- [Task instructions] Reproduce the following lines word for word, keeping every one of them in its original order.

- [Supplied entries]
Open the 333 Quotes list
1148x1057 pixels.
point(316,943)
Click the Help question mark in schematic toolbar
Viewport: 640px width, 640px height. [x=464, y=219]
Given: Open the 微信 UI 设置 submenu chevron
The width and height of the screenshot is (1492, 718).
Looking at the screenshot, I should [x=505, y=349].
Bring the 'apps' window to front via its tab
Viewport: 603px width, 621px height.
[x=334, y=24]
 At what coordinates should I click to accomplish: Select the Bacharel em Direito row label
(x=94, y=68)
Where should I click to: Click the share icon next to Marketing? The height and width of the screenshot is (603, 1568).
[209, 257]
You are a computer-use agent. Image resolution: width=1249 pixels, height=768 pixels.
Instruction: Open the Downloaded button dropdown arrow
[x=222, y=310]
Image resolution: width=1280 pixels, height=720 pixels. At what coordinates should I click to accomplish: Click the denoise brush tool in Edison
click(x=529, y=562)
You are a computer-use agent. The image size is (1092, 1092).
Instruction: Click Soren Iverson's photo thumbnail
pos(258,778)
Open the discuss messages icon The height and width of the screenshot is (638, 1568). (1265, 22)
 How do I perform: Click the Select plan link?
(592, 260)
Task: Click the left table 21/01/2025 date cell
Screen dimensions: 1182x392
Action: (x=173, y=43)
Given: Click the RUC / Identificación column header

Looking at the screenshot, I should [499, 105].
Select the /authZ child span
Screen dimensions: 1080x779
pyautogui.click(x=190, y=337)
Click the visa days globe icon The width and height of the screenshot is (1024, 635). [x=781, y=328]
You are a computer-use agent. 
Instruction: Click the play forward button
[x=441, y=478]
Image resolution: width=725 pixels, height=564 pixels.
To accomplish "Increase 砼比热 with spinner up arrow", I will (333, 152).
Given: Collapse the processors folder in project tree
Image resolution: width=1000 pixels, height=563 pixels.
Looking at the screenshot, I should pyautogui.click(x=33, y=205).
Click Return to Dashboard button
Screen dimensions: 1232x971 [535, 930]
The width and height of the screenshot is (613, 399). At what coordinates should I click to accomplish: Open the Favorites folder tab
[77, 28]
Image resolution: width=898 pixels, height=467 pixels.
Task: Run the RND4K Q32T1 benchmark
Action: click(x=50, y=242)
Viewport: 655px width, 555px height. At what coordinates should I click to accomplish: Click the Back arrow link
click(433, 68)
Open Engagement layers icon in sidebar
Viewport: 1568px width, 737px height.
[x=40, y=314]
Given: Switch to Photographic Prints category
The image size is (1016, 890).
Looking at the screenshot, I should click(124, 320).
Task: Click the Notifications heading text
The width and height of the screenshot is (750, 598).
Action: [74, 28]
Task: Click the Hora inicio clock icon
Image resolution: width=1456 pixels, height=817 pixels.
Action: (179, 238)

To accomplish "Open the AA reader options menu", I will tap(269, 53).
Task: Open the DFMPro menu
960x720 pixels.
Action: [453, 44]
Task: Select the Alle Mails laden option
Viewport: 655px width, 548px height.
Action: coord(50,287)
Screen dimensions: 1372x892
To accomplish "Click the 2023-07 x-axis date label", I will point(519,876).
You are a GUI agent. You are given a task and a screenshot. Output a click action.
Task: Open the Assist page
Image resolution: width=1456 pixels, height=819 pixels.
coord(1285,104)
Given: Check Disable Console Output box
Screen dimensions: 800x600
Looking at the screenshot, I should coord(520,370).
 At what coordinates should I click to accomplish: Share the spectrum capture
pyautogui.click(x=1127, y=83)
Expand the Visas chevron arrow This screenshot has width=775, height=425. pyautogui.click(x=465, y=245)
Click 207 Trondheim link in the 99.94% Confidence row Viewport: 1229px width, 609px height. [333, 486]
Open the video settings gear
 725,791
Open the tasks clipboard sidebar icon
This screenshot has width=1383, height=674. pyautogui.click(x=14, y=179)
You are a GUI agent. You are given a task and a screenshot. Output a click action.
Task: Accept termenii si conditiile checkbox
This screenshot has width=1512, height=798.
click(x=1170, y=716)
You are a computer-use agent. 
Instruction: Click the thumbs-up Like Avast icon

- [Solution for this problem]
Open the 333 Quotes list
1148x1057 pixels.
point(316,943)
Click the Help question mark in schematic toolbar
Viewport: 640px width, 640px height. [x=464, y=219]
Given: Open the 微信 UI 设置 submenu chevron
The width and height of the screenshot is (1492, 718).
Looking at the screenshot, I should [x=505, y=349].
Bring the 'apps' window to front via its tab
Viewport: 603px width, 621px height.
[x=334, y=24]
 At what coordinates should I click to accomplish: Select the Bacharel em Direito row label
(x=94, y=68)
Where should I click to: Click the share icon next to Marketing? The height and width of the screenshot is (603, 1568).
[209, 257]
You are a computer-use agent. Image resolution: width=1249 pixels, height=768 pixels.
Instruction: Open the Downloaded button dropdown arrow
[x=222, y=310]
Image resolution: width=1280 pixels, height=720 pixels. At what coordinates should I click to accomplish: Click the denoise brush tool in Edison
click(x=529, y=562)
You are a computer-use agent. The image size is (1092, 1092).
Instruction: Click Soren Iverson's photo thumbnail
pos(258,778)
Open the discuss messages icon The height and width of the screenshot is (638, 1568). (1265, 22)
 How do I perform: Click the Select plan link?
(592, 260)
Task: Click the left table 21/01/2025 date cell
Screen dimensions: 1182x392
Action: (x=173, y=43)
Given: Click the RUC / Identificación column header

Looking at the screenshot, I should [499, 105].
Select the /authZ child span
Screen dimensions: 1080x779
pyautogui.click(x=190, y=337)
Click the visa days globe icon The width and height of the screenshot is (1024, 635). [x=781, y=328]
You are a computer-use agent. 
Instruction: Click the play forward button
[x=441, y=478]
Image resolution: width=725 pixels, height=564 pixels.
To accomplish "Increase 砼比热 with spinner up arrow", I will (333, 152).
Given: Collapse the processors folder in project tree
Image resolution: width=1000 pixels, height=563 pixels.
Looking at the screenshot, I should pyautogui.click(x=33, y=205).
Click Return to Dashboard button
Screen dimensions: 1232x971 [535, 930]
The width and height of the screenshot is (613, 399). At what coordinates should I click to accomplish: Open the Favorites folder tab
[77, 28]
Image resolution: width=898 pixels, height=467 pixels.
Task: Run the RND4K Q32T1 benchmark
Action: click(x=50, y=242)
Viewport: 655px width, 555px height. At what coordinates should I click to accomplish: Click the Back arrow link
click(433, 68)
Open Engagement layers icon in sidebar
Viewport: 1568px width, 737px height.
[x=40, y=314]
Given: Switch to Photographic Prints category
The image size is (1016, 890).
Looking at the screenshot, I should click(124, 320).
Task: Click the Notifications heading text
The width and height of the screenshot is (750, 598).
Action: [74, 28]
Task: Click the Hora inicio clock icon
Image resolution: width=1456 pixels, height=817 pixels.
Action: (179, 238)

To accomplish "Open the AA reader options menu", I will tap(269, 53).
Task: Open the DFMPro menu
960x720 pixels.
Action: [453, 44]
Task: Select the Alle Mails laden option
Viewport: 655px width, 548px height.
Action: coord(50,287)
Screen dimensions: 1372x892
To accomplish "Click the 2023-07 x-axis date label", I will point(519,876).
You are a GUI agent. You are given a task and a screenshot. Output a click action.
Task: Open the Assist page
Image resolution: width=1456 pixels, height=819 pixels.
coord(1285,104)
Given: Check Disable Console Output box
Screen dimensions: 800x600
Looking at the screenshot, I should coord(520,370).
 At what coordinates should I click to accomplish: Share the spectrum capture
pyautogui.click(x=1127, y=83)
Expand the Visas chevron arrow This screenshot has width=775, height=425. pyautogui.click(x=465, y=245)
Click 207 Trondheim link in the 99.94% Confidence row Viewport: 1229px width, 609px height. [333, 486]
Open the video settings gear
 725,791
Open the tasks clipboard sidebar icon
This screenshot has width=1383, height=674. pyautogui.click(x=14, y=179)
You are a GUI agent. You are given a task and a screenshot. Output a click action.
Task: Accept termenii si conditiile checkbox
This screenshot has width=1512, height=798.
click(x=1170, y=716)
You are a computer-use agent. 
Instruction: Click the thumbs-up Like Avast icon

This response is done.